Sunday, 12 March, 2000, 03:35 GMT
Chile's new leader regrets coup 'tragedy'
Lagos and his wife on the Moneda Palace balcony
President Lagos has promised respect for human rights
Chile's new socialist President, Ricardo Lagos, has paid tribute to his predecessor, Salvador Allende, who died during the coup led by General Augusto Pinochet.

President Lagos, who was sworn in earlier on Saturday, was speaking from the balcony of La Moneda, the presidential palace in Santiago where President Allende died in 1973.

The pinochet File
"From this balcony, many men have addressed the nation. One of them died in this building, and he merits our respect," said Mr Lagos - the first Socialist to be elected to the presidency since the coup.

In a speech interrupted by chants of "put Pinochet on trial", President Lagos promised to build a Chile where human rights were respected.

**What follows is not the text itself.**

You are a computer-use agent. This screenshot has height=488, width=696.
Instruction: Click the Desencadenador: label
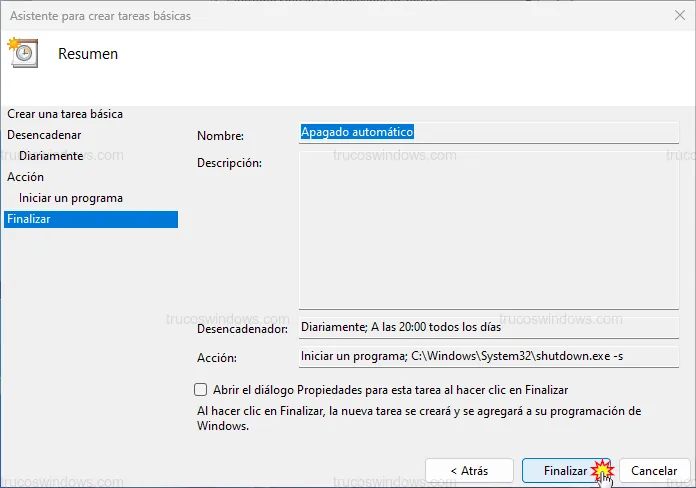pyautogui.click(x=242, y=329)
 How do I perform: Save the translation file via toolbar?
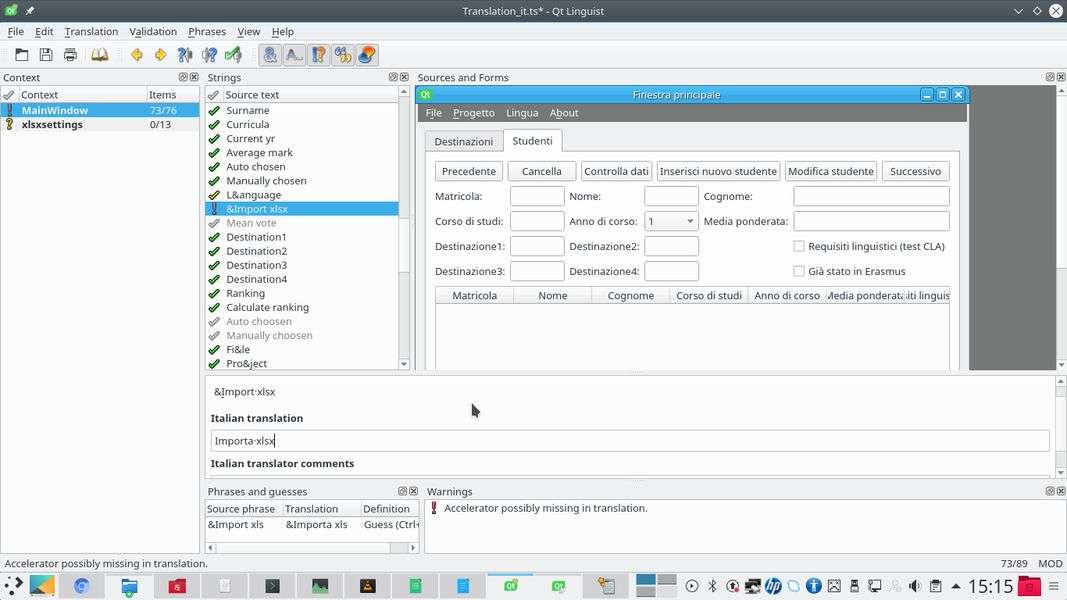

He referred to Chile's 17 years under military rule as "the biggest political tragedy of the 20th century" - though he did not refer to the former dictator by name.

Anti-Pinochet demo in Santiago
Opponents of Pinochet demand he is jailed
"I will be the president of all Chileans, rich and poor ... civilian and military," the new president told the 10,000-strong crowd.

His presidency was inaugurated in the Congress building in the port city of Valparaiso earlier on Saturday.

He succeeds Christian Democrat Eduardo Frei, and is the third democratically-elected president since General Pinochet stepped down in 1990.

Opposed Pinochet

Mr Lagos became well known in 1988, when he worked to defeat a referendum that would have extended General Pinochet's power until the turn of the century.

Correspondents say Mr Lagos - who gained only 51% of the vote in January's election - will have to tread carefully to heal the sharp political differences within Chilean society.

Ricardo Lagos and Eduardo Frei
Outgoing President Eduardo Frei congratulates his successor
A confrontation with the military could be looming, as Mr Lagos wants the presidency to have the power to dismiss the chief of the armed forces.

The new president is believed to be displeased over the show of strength mounted by the military just over a week ago, to welcome General Pinochet home after 16 months under arrest in the United Kingdom.

Social agenda

President Lagos has promised to put a greater emphasis on tackling social problems, on reducing crime and unemployment, and on improving health and education.

Pinochet in wheelchair
General Pinochet faces new medical tests
Whether he can do this depends largely on how fast Chile recovers from its first recession in 15 years, sparked by the 1997/8 Asian economic crisis.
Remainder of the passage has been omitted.